Flux Inference Framework:
Fluxes were inferred using a simulation-based approach that couples 13C-metabolic flux analysis with Bayesian neural networks in Python. The inference workflow consists of: (1) atom-resolved metabolic network modeling (EMU-based), (2) simulation of expected isotopologue patterns for candidate flux distributions, (3) training of a Bayesian neural network to map observed data to posterior flux ratios, incorporating uncertainty.
This architecture enables rapid, interpretable, and probabilistically grounded flux inference across different flux ratios.
RESULTS:
To optimize tracer selection for flux inference, Bayesian neural networks were trained on synthetic datasets simulating isotope labeling patterns under different tracer conditions. This yielded design-of-experiment maps that guide users in selecting the most informative tracers for specific regions of metabolism. For example, [1,2-13C]-glucose was optimal for resolving fluxes between glycolysis and the oxidative pentose phosphate pathway, while [U-13C]-pyruvate and [3-13C]-glutamine provided complementary information on anaplerotic versus oxidative TCA cycle activity. The selection focused on five flux ratios covering upper glycolysis, PPP, pyruvate utilization regarding TCA cycle, serine biosynthesis, and glutaminolysis, each chosen to inform on flux partitioning in central carbon metabolism.
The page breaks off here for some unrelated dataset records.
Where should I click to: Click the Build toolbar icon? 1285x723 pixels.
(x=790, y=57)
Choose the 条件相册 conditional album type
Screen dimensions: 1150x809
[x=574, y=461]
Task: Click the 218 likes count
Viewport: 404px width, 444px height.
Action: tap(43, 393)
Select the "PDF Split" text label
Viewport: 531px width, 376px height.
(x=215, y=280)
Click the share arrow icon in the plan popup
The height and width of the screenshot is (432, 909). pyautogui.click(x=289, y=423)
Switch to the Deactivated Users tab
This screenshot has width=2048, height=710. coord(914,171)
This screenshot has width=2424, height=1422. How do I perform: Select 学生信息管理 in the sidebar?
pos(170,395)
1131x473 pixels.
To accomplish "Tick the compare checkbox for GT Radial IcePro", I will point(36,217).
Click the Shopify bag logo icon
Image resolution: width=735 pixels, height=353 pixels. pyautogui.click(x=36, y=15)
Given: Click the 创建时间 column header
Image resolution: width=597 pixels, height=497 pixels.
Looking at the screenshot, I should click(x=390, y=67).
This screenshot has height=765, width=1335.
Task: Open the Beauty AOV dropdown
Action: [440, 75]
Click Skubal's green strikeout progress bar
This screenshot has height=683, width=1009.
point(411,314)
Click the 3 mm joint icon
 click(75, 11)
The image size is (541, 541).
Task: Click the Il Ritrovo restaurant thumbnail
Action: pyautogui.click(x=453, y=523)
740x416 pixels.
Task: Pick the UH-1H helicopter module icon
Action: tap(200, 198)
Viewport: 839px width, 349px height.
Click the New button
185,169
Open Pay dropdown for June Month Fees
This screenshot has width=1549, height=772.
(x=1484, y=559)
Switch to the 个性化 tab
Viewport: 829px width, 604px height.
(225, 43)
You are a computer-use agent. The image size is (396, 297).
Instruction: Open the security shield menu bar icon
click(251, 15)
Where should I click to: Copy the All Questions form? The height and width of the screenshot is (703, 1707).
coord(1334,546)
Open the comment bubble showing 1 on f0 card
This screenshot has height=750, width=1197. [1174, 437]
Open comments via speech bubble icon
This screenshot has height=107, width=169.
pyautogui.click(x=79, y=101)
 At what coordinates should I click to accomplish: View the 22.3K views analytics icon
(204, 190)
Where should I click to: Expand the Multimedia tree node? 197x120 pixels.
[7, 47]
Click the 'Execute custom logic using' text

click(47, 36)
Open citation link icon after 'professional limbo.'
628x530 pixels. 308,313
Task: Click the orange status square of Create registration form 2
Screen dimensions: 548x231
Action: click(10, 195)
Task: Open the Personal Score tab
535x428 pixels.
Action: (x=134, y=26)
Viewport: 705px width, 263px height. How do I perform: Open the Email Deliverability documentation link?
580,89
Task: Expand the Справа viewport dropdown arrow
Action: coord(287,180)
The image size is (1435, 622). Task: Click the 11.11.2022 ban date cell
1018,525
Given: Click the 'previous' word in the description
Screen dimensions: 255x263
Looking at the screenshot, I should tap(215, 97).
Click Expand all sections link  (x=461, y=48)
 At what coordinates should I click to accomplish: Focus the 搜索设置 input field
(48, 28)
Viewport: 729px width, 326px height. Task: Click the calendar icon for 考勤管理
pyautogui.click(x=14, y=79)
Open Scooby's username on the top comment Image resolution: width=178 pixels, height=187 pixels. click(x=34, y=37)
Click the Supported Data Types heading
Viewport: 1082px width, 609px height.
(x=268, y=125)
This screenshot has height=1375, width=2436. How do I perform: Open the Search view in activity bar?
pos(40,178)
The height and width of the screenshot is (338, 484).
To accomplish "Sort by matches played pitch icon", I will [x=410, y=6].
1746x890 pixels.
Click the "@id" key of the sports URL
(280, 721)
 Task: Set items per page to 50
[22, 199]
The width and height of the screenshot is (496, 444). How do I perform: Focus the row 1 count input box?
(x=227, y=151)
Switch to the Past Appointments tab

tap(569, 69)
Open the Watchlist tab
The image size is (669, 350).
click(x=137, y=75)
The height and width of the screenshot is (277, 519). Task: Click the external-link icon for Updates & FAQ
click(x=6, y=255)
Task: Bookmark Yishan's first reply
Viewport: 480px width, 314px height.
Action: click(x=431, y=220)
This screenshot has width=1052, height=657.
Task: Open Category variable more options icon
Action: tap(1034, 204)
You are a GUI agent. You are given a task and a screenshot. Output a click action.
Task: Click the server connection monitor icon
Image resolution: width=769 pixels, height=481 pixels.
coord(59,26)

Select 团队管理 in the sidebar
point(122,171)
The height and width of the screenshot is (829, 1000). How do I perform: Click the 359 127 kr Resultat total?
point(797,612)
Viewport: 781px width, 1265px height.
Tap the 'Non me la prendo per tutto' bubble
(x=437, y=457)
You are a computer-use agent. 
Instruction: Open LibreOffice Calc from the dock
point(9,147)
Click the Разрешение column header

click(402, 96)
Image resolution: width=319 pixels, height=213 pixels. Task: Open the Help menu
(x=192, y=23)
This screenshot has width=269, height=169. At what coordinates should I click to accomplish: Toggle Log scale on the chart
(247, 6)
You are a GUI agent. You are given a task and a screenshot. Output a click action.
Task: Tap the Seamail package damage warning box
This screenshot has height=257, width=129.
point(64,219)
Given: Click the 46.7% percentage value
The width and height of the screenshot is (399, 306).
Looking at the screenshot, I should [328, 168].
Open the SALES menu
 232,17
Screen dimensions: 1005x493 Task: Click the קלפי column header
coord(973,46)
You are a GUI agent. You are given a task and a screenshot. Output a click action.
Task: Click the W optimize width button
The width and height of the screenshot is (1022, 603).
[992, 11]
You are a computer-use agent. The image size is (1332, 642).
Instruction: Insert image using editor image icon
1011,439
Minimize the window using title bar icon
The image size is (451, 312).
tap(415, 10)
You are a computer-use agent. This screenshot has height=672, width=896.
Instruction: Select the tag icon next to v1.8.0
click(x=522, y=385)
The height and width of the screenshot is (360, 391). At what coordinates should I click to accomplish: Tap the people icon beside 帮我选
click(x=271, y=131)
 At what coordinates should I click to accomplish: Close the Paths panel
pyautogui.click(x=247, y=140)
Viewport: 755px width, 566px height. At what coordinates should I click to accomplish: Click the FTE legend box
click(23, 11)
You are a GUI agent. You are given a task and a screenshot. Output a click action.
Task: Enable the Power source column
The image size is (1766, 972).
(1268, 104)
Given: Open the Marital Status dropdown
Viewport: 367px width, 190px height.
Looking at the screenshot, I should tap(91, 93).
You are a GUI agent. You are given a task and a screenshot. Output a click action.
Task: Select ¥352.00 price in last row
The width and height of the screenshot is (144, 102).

For biological validation, our workflow was applied to the three cancer cell lines described above using [1,2-13C]-glucose to specifically probe the flux split between glycolysis and PPP. Key findings include: (1) 6AN treatment significantly increased glycolytic flux relative to PPP in HAP1 and HOS, indicating compensatory rerouting under PPP inhibition. (2) SKNBE2 displayed a non-significant trend in the same direction. (3) 2DG, unexpectedly, increased glycolytic flux relative to PPP in HOS and SKNBE2. (4) CB-839 consistently increased relative PPP flux across all cell lines, potentially reflecting enhanced NADPH production under glutaminolysis-inhibition.
CONCLUSION:
Our workflow offers a streamlined approach for integrating isotope tracing, high-resolution metabolomics, and Bayesian neural networks to infer pathway activity. The initial application to three cancer cell lines illustrates the potential of this approach to detect drug-induced metabolic rewiring and to capture context-specific metabolic adaptations. While the method shows promise for accessible and interpretable flux analysis, further validation with additional tracers and experimental systems is needed. These early results support its future use in mechanistic studies, biomarker exploration, and therapeutic profiling. With continued development, this workflow may contribute to broader adoption of metabolic flux analysis in biomedical research.